(Material for pointing at text and elements)
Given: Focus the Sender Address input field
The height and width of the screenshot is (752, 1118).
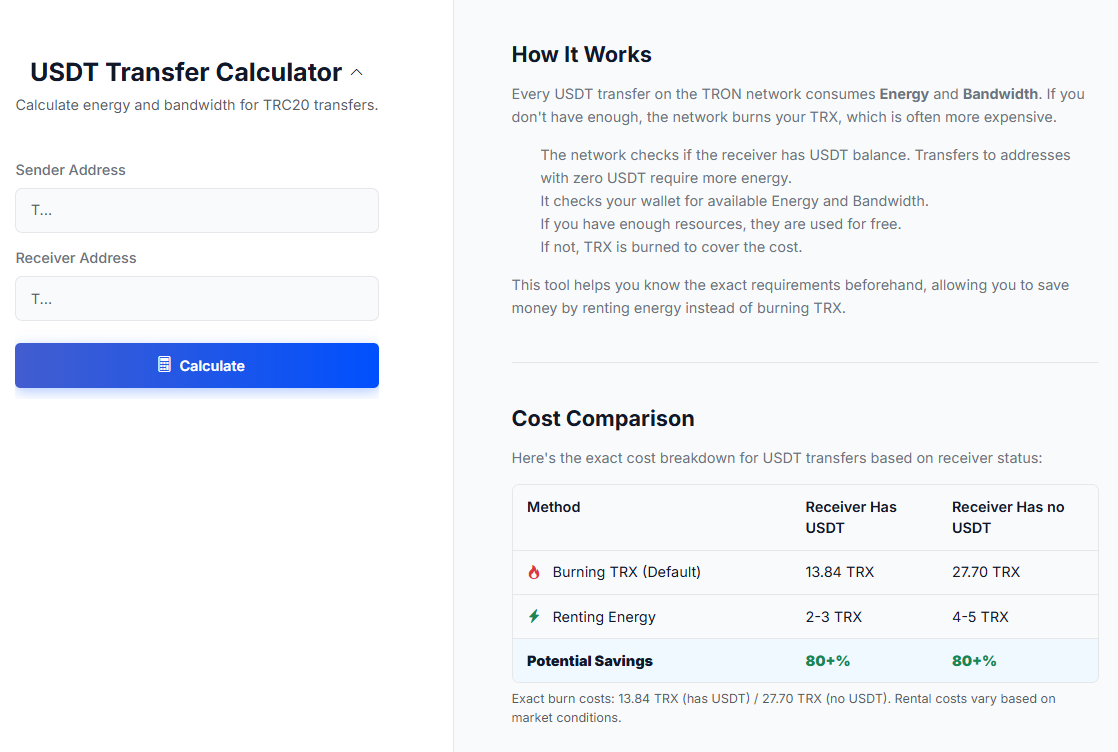Looking at the screenshot, I should pyautogui.click(x=197, y=211).
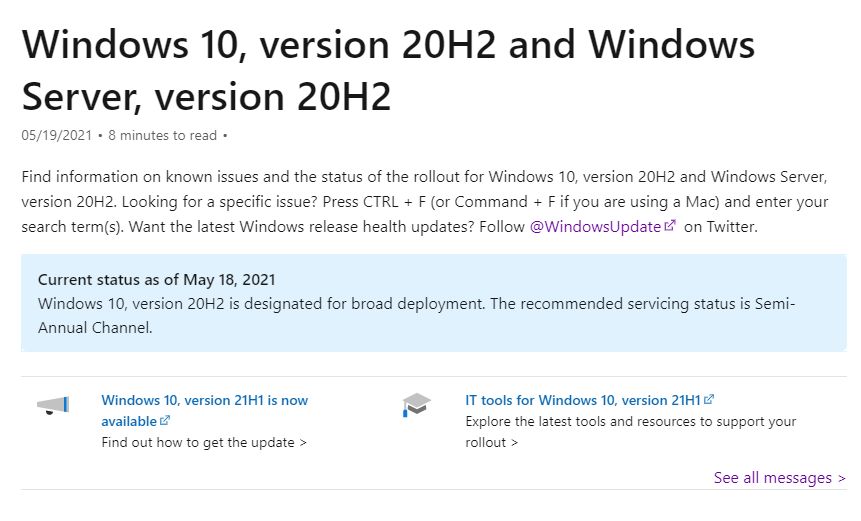Select 'Explore the latest tools and resources' text

tap(630, 422)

◆ **Stated goal**
Can you print every line of the material above word for word, leaving out the pictures?

◆ **Right answer**
Given: Focus the Sender Address input field
The height and width of the screenshot is (752, 1118).
Looking at the screenshot, I should pyautogui.click(x=197, y=211).
Select 'Explore the latest tools and resources' text

tap(630, 422)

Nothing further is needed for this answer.